Christian church season preceding Christmas

Advent is a season observed in most Christian denominations as a time of waiting and preparation for both the celebration of Jesus's birth at Christmas and Jesus's return at the Second Coming. It begins on the fourth Sunday before Christmas, often referred to as Advent Sunday. Advent is the beginning of the liturgical year in Western Christianity. The name comes from Latin adventus ('coming; arrival'), translating the Greek parousia from the New Testament, originally referring to the Second Coming.

The season of Advent in the Christian calendar anticipates the "coming of Christ" from three different perspectives: the physical nativity in Bethlehem, the reception of Christ in the heart of the believer, and the eschatological Second Coming. (Note: "since the time of Bernard of Clairvaux (d. 1153), Christians have spoken of the three comings of Christ: In the flesh in Bethlehem, in our hearts daily, and in glory at the end of time".)

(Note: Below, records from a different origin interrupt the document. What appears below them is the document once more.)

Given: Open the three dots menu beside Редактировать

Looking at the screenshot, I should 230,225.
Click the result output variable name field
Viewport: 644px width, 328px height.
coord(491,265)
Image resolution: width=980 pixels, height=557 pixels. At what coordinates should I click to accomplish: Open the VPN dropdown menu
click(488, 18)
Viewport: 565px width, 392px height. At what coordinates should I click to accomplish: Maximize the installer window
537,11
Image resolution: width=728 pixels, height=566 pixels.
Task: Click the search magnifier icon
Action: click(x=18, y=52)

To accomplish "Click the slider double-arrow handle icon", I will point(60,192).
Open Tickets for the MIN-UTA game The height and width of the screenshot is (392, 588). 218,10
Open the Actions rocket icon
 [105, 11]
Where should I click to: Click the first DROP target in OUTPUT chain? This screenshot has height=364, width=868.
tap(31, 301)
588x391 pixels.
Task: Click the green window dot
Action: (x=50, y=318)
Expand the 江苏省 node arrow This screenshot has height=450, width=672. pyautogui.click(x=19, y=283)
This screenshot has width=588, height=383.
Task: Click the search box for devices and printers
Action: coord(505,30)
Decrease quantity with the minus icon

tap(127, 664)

Practices associated with Advent include Advent calendars, lighting the candles of an Advent wreath, (Note: The use of a five-candle Advent wreath involves lighting an additional candle every Sunday and lighting a center Christ candle on Christmas.) praying an Advent daily devotional, erecting a Chrismon tree, lighting a Christingle, as well as other ways of preparing for Christmas, such as setting up Christmas decorations, a custom that is sometimes done liturgically through a hanging of the greens ceremony.

The analogue of Advent in Eastern Christianity is called the Nativity Fast, but it differs in meaning, length, and observances, and does not begin the liturgical church year as it does in the West. The Eastern Nativity Fast does not use the term parousia in its preparatory services.

== Dates ==

In the Anglican, Lutheran, Moravian, Presbyterian, and Methodist calendars, Advent begins on the fourth Sunday before Christmas (the Sunday that falls on or closest to 30 November, always between 27 November and 3 December; it is the Sunday between the last Thursday of November and the first Thursday of December), and ends by Christmas Eve on 24 December. In the Roman Rite of the Catholic Church, Advent begins with the First Vespers of the First Sunday of Advent and ends with the Deus, in adiutorium of the First Vespers of Christmas. The first day of Advent also begins a new liturgical year.

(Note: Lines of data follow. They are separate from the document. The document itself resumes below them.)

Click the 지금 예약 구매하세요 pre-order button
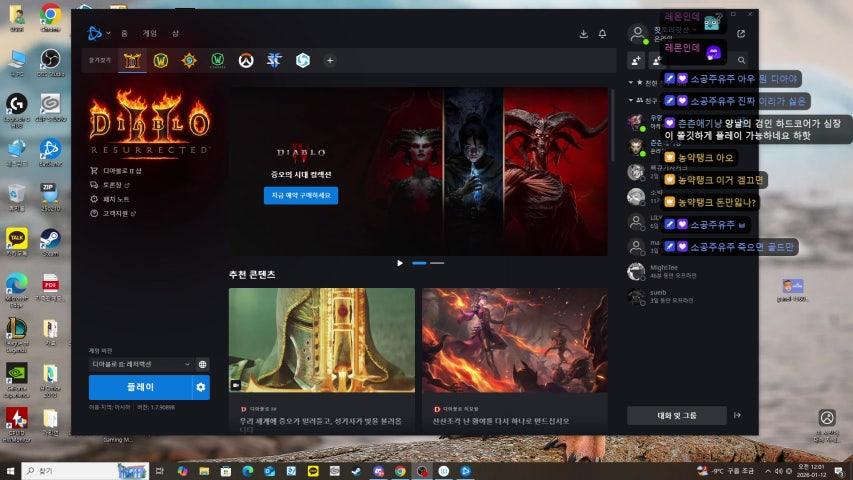The image size is (853, 480). click(x=301, y=195)
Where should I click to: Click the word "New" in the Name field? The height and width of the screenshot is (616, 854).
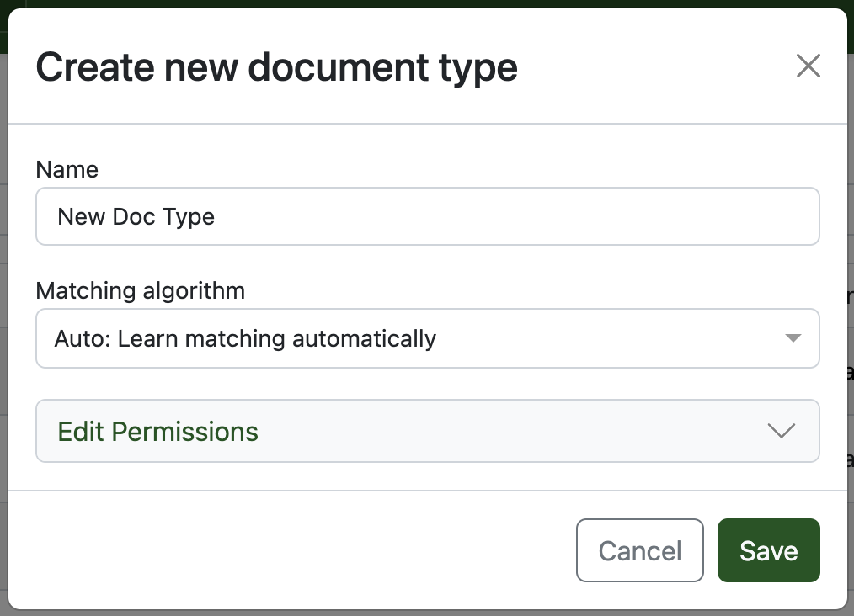click(81, 216)
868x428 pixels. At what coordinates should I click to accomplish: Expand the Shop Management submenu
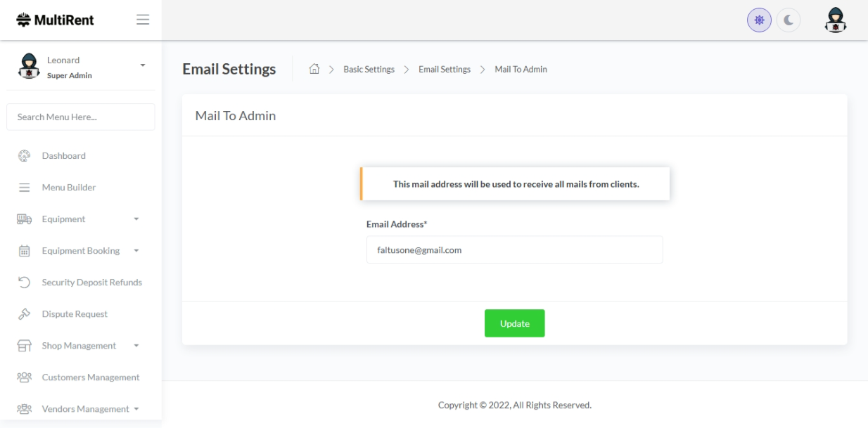(136, 346)
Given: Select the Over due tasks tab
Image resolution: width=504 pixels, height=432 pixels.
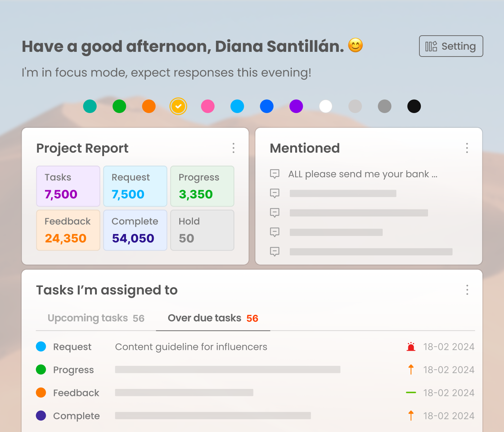Looking at the screenshot, I should (x=213, y=318).
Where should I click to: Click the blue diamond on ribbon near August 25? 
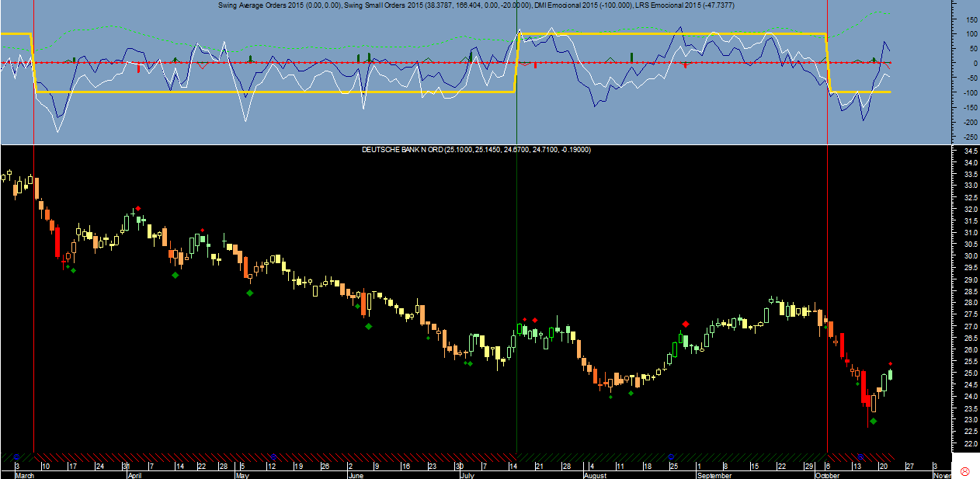tap(672, 456)
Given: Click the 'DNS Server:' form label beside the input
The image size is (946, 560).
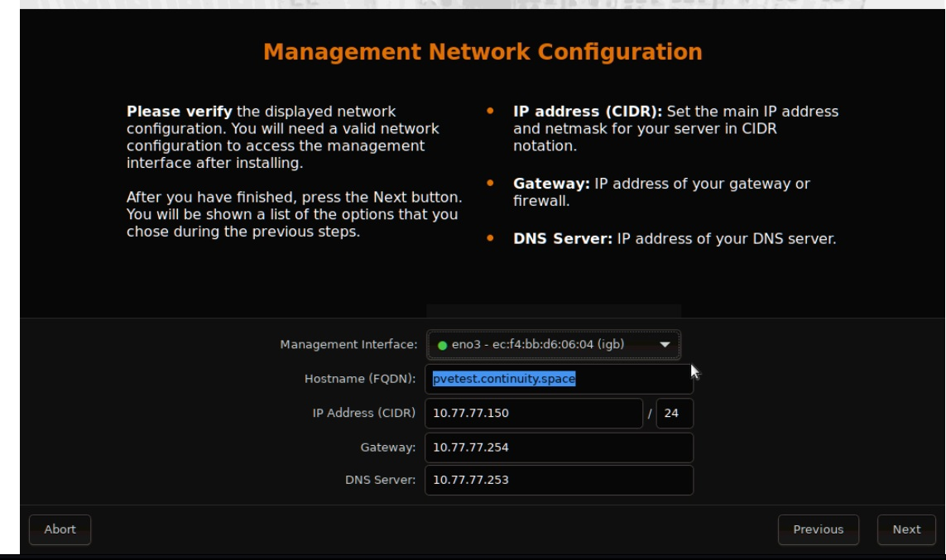Looking at the screenshot, I should click(380, 480).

In the Ambrosian Rite and the Mozarabic Rite of the Catholic Church, Advent begins on the sixth Sunday before Christmas (the Sunday that falls on or closest to 16 November, always between 13 November and 19 November; it is the Sunday before the third Tuesday of November).

== Significance ==
For Western Christians of the Catholic, Lutheran and Anglican traditions, Advent signifies preparation for a threefold coming of Christ: firstly in the Incarnation at Bethlehem, then in a perpetual sacramental presence in the Eucharist, and thirdly at his Second Coming and final judgement. Furthermore, Advent is a time to focus on his present coming to mankind in the Word and Sacraments.

== History ==
It is not known when the period of preparation for Christmas that is now called Advent began, though it was certainly in existence from about 480; the novelty introduced by the Council of Tours of 567 was to order monks to fast every day in the month of December until Christmas. According to J. Neil Alexander, it is "impossible to claim with confidence a credible explanation of the origin of Advent".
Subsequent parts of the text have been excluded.